I read Under the Hawthorn Tree as a teenager and back then, it was one of my favourite novels. I’d forgotten all about it until I recently saw that it was being performed at The Mac by children’s theatre company Cahoots NI this autumn.

I was invited along to watch the play and although I don’t live in Belfast anymore, I couldn’t say no, as I had to see the story I’d loved so much.

Under the Hawthorn Tree tells the story of three siblings, Elly, Michael and Peggy, during the Great Irish Famine. The children’s baby sister has died and is buried under the hawthorn tree in the garden. Their hungry and desperate father goes to find work on the roads and when he doesn’t return, their mother leaves to search for him, telling her children she will be back soon. When she, too, doesn’t return they decide the only way to survive, and not end up separated in the workhouse, is to make the long journey across Ireland to find their great aunts whom their mother has told them stories about. (Particularly that they make delicious cakes!)

The play follows the young children as they battle sickness, hunger, weakness, danger, and the elements on the long and difficult journey. Despite the fact that the parts are played by adults, the children’s’ innocence shines through in their words, actions and movement.

The 1 hour play is by Charles Way and directed by Paul Bosco McEneaney, with an original score by Garth McConaghie. The band sits around the stage and the traditional music which accompanies the singing, a mix of hopeful song and lament, is really very moving.

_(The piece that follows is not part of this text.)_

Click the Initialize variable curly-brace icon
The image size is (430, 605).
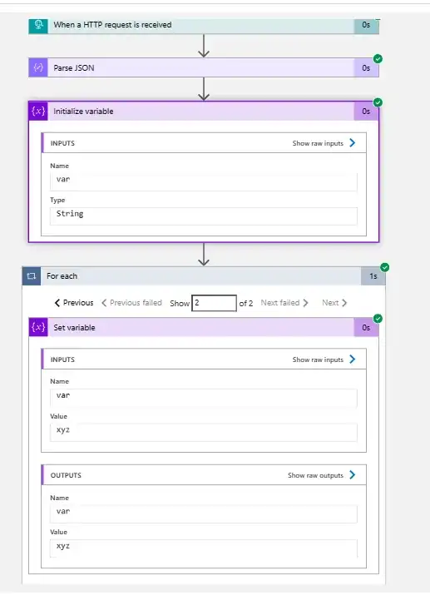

Once again, Cahoots NI, excels at using limited staging, with most of the action taking place on a raised circular stage, with props emerging from trap doors.

The play, while following the story of the young children, also focuses on a very important part of Irish history, and the mass starvation, death and emigration it caused. One chaotic scene in particular sees actor Adam Dougal play the part of an English soldier who is frantically trying to control angry and starving Irish people who see food being shipped to England.

I found the story to be hopeful, funny, terribly sad and very moving all at the same time. Well done to all involved- it was as good as I remembered.

Under the Hawthorn Tree runs until the 7th October. Ticket prices are £10 per child and £12.50-£25 per adult.